Nuclear fusion has the potential to unleash virtually unlimited supplies of clean energy to power the world and replace carbon energy. Many projects are under development, particularly in Europe. But the recent and major breakthrough comes from the United States where a laboratory has managed to produce 1.5 times more energy than it needed to do so. This world premiere was announced yesterday and brings hope for the future of a clean, decarbonized energy system.
Adam Turner contributed to this report.
American scientists from the Lawrence Livermore National Laboratory’s National Ignition Facility in California (LLNL) successfully produced a nuclear fusion reaction with positive net energy. It was announced yesterday by the U.S. Department of Energy (DOE) and DOE’s National Nuclear Security Administration.
Until now, nuclear fusion experiments consumed more energy than they produced. But the American physicists were able to generate 3.15 megajoules of energy while the 192 lasers that were used to trigger the physical reaction projected only 2.05 megajoules. This net energy gain is a world premiere that brings many hopes for the future of a safe and sustainable energy system.
The Biden White House welcomed this achievement. The administration has indeed made nuclear fusion a priority in its climate plan and is investing US$723 million in fusion energy sciences. Joe Biden believes commercial fusion “has the potential to revolutionize the energy industry“.
What is Nuclear Fusion?
Nuclear energy is a source of electricity.

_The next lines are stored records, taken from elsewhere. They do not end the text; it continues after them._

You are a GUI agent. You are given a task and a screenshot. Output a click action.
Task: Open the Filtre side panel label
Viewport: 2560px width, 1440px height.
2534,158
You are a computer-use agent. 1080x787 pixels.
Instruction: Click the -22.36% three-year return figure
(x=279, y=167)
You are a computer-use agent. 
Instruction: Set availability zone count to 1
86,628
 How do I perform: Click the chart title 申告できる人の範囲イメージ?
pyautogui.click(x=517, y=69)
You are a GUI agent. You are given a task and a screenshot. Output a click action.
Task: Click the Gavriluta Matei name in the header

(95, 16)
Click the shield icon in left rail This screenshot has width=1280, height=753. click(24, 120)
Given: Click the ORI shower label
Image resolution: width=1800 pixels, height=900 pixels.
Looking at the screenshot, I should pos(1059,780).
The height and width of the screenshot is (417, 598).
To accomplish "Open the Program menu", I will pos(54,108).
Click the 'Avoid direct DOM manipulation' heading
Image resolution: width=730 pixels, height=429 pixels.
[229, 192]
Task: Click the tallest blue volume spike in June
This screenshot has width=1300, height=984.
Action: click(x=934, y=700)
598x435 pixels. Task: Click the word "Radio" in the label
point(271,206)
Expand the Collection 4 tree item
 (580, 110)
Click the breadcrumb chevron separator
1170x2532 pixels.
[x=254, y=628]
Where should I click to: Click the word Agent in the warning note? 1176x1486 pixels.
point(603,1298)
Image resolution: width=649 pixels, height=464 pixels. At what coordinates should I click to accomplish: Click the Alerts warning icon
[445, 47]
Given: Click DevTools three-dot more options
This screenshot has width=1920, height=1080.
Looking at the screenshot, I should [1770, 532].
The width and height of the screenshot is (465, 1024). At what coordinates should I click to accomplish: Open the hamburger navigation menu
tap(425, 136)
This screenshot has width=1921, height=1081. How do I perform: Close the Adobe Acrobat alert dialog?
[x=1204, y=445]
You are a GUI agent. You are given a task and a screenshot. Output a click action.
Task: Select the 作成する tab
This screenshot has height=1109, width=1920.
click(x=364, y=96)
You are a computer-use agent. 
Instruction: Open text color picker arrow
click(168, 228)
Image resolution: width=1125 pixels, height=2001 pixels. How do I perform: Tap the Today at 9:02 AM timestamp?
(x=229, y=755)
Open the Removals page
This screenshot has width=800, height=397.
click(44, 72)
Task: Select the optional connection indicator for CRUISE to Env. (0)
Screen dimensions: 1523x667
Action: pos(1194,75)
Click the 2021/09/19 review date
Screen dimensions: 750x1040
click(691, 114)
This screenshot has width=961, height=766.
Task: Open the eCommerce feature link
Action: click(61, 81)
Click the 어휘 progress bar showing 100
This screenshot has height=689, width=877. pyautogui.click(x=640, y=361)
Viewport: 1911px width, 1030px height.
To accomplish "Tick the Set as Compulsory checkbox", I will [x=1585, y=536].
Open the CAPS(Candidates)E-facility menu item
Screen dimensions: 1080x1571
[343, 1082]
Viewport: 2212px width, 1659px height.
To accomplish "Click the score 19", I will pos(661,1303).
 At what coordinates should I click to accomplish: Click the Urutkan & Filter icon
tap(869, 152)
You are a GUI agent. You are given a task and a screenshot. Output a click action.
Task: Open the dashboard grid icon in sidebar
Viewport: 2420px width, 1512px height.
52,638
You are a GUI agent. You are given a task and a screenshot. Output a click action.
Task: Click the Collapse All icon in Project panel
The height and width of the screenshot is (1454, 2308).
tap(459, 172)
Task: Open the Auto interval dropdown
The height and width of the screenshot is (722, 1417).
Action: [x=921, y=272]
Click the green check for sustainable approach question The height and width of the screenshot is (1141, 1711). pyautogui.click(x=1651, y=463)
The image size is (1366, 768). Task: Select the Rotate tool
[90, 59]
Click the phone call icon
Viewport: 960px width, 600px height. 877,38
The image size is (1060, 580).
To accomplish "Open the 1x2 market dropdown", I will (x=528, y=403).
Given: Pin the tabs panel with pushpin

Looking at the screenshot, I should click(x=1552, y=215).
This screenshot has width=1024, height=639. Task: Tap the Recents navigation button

Today, nuclear power plants rely on the process of nuclear “fission” to produce that electricity. The idea is to split heavy atoms like uranium and plutonium. This reaction releases vast amounts of energy.
The major issue with fission is that the reactors produce long-lived radioactive waste which remains dangerous for thousands, or even millions of years. And this waste we still don”t know what to do with it.
But there is another, safer alternative, the process of nuclear “fusion”. Instead of splitting atoms, the idea is to propel two atoms at a very high speed, hoping that they will fuse together, and release energy. It is the same reaction that occurs at the heart of stars. On Earth, fusion is achieved using hydrogen isotopes like deuterium and tritium.
While fusion also unleashes vast amounts of energy, the process is more stable than fission and produces much smaller amounts of short-lived radioactive waste. In theory, the heat produced by fusion reactors can be used to generate electricity, similar to today’s fission reactors. Unfortunately, mankind has found it is much harder to fuse atoms than to split them. Until yesterday.
What Process Did the LLNL Use?
At the heart of the Sun, vast gravitational pressures allow fusion to occur at temperatures of 10 million Celsius. On Earth, fusion requires temperatures above 100 million Celsius. As no materials exist which can withstand direct contact with such heat, scientists must use other methods to contain super-heated plasma.
Different nuclear technologies are being tested to generate a nuclear fusion reaction.
The Joint European Torus (JET) experiment, at the UK Atomic Energy Authority’s facility in Oxford and the International Thermonuclear Experimental Reactor (ITER) project in France, rely on tokamak’s magnetic confinement to contain superheated plasma in the shape of a doughnut, or torus. In March, the JET experiments produced 59 megajoules of energy over five seconds, the equivalent of 11 megawatts of power.
Other fusion projects rely on inertial confinement, using lasers to squeeze and heat the plasma. This is what the LLNL scientists have experimented with success, as they explained on their website:
“To create fusion ignition, the National Ignition Facility’s laser energy is converted into X-rays inside the hohlraum, which then compress a fuel capsule until it implodes, creating a high temperature, high-pressure plasma.”
In this process, the idea is to project lasers on a 1 mm fuel capsule. The lasers heat the capsule and condensate it so that it explodes and releases energy.
When Will the Commercialization of Fusion Be Ready?
However, according to experts, the commercialization of nuclear fusion might take a decade. Despite these encouraging results, there are many challenges to building a future no longer reliant on fossil fuels but on new clean fusion energy. We still don’t know how to maintain fusion for more than several seconds, how to generate vast amounts of energy, or how to transport it to consumption sites. For example, the electricity generated by the JET project was only enough to boil 60 kettles.
As a result, fusion is unlikely to be a major contributor toward the global goal of reaching net-zero CO2 emissions by 2050. But it could come to fruition in the second half of the century.
In an interview with DirectIndustry last March, ITER Director General, Dr. Bernard Bigot said:
“For the ITER Project, the JET results are a strong confidence builder that we are on the right track as we move forward toward demonstrating full fusion power. A sustained pulse of deuterium-tritium fusion at this power level – nearly industrial scale – delivers a resounding confirmation to all of those involved in the global fusion quest.”